* **TASK REQUIREMENTS**: Every entry below should be printed again exactly as it reads.

* **DATA**:
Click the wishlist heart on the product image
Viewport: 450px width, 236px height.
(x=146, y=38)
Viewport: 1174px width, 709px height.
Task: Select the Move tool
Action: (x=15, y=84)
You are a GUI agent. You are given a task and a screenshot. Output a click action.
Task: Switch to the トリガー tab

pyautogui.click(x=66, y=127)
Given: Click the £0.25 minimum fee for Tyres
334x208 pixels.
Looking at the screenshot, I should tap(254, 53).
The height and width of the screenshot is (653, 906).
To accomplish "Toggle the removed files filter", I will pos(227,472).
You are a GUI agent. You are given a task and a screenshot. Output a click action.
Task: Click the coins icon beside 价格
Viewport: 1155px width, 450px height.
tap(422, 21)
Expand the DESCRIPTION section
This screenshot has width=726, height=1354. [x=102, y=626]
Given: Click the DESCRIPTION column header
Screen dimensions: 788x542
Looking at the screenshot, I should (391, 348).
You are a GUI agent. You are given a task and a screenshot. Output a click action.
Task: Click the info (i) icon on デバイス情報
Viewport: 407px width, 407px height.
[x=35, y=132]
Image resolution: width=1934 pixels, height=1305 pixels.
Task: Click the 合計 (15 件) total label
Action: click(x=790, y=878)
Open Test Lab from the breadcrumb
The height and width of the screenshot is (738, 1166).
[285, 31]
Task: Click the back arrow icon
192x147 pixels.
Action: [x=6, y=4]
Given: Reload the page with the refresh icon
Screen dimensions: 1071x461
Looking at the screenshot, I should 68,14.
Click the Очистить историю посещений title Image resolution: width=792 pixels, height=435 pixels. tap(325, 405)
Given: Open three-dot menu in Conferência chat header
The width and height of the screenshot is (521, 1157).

* **YOUR RESPONSE**:
Click the wishlist heart on the product image
Viewport: 450px width, 236px height.
(x=146, y=38)
Viewport: 1174px width, 709px height.
Task: Select the Move tool
Action: (x=15, y=84)
You are a GUI agent. You are given a task and a screenshot. Output a click action.
Task: Switch to the トリガー tab

pyautogui.click(x=66, y=127)
Given: Click the £0.25 minimum fee for Tyres
334x208 pixels.
Looking at the screenshot, I should tap(254, 53).
The height and width of the screenshot is (653, 906).
To accomplish "Toggle the removed files filter", I will pos(227,472).
You are a GUI agent. You are given a task and a screenshot. Output a click action.
Task: Click the coins icon beside 价格
Viewport: 1155px width, 450px height.
tap(422, 21)
Expand the DESCRIPTION section
This screenshot has width=726, height=1354. [x=102, y=626]
Given: Click the DESCRIPTION column header
Screen dimensions: 788x542
Looking at the screenshot, I should (391, 348).
You are a GUI agent. You are given a task and a screenshot. Output a click action.
Task: Click the info (i) icon on デバイス情報
Viewport: 407px width, 407px height.
[x=35, y=132]
Image resolution: width=1934 pixels, height=1305 pixels.
Task: Click the 合計 (15 件) total label
Action: click(x=790, y=878)
Open Test Lab from the breadcrumb
The height and width of the screenshot is (738, 1166).
[285, 31]
Task: Click the back arrow icon
192x147 pixels.
Action: [x=6, y=4]
Given: Reload the page with the refresh icon
Screen dimensions: 1071x461
Looking at the screenshot, I should 68,14.
Click the Очистить историю посещений title Image resolution: width=792 pixels, height=435 pixels. tap(325, 405)
Given: Open three-dot menu in Conferência chat header
The width and height of the screenshot is (521, 1157).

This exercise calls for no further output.